WORK ITEM:
In the records below, find the lines that include "Vida" and copy each.

(Stored data)
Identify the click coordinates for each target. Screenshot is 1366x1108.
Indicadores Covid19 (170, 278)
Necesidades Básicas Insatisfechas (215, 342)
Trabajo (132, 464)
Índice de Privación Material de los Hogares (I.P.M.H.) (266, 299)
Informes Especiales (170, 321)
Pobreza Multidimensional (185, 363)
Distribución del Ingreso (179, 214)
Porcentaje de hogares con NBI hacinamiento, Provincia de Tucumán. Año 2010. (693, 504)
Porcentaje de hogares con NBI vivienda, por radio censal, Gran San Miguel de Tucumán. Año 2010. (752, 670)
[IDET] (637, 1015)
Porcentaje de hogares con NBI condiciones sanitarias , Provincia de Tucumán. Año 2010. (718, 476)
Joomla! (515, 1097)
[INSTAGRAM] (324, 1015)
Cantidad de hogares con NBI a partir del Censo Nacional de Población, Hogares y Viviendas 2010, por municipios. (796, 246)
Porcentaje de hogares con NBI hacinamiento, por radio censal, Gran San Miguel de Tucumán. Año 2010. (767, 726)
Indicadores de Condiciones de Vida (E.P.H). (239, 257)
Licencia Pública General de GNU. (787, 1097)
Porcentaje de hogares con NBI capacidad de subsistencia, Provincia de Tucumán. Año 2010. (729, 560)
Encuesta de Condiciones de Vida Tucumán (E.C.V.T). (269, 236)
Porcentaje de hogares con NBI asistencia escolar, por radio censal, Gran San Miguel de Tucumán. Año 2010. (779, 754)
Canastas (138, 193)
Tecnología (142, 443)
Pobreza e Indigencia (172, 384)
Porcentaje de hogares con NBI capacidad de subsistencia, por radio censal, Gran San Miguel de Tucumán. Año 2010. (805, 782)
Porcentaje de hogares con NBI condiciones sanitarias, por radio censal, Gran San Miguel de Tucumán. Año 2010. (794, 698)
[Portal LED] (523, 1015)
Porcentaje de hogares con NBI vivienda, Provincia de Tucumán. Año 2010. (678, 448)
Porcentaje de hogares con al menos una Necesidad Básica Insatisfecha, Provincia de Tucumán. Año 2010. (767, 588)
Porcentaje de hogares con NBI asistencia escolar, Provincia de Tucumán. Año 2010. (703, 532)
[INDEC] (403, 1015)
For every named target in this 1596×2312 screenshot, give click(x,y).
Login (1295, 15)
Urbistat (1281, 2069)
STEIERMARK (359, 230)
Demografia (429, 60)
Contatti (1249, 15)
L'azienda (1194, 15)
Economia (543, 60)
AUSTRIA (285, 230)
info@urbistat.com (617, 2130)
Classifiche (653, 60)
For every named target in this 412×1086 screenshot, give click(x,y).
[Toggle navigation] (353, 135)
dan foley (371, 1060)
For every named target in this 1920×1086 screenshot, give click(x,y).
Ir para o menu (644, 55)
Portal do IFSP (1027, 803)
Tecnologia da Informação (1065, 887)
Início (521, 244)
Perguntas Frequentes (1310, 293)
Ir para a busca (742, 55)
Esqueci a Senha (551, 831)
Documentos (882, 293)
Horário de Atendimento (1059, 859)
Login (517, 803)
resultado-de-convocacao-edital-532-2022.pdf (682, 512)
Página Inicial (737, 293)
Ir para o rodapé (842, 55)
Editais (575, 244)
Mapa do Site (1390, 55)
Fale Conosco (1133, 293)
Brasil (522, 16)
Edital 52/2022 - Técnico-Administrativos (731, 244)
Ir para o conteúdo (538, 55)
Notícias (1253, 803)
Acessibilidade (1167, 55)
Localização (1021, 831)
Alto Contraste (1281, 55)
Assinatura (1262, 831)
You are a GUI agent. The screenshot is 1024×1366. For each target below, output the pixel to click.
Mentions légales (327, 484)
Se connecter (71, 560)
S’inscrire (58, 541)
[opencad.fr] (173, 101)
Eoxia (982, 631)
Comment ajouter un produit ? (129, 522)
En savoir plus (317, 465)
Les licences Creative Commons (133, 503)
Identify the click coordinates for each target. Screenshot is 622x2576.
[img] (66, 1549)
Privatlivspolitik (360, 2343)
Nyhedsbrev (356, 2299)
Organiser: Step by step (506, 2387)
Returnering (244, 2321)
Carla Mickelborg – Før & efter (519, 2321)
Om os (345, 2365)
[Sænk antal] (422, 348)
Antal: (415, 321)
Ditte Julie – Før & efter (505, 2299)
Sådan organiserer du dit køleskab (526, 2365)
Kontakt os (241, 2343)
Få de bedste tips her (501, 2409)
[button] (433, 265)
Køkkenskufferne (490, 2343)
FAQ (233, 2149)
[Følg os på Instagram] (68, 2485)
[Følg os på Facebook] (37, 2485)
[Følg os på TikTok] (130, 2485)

TASK RESPONSE:
Indicadores de Condiciones de Vida (E.P.H). (239, 257)
Encuesta de Condiciones de Vida Tucumán (E.C.V.T). (269, 236)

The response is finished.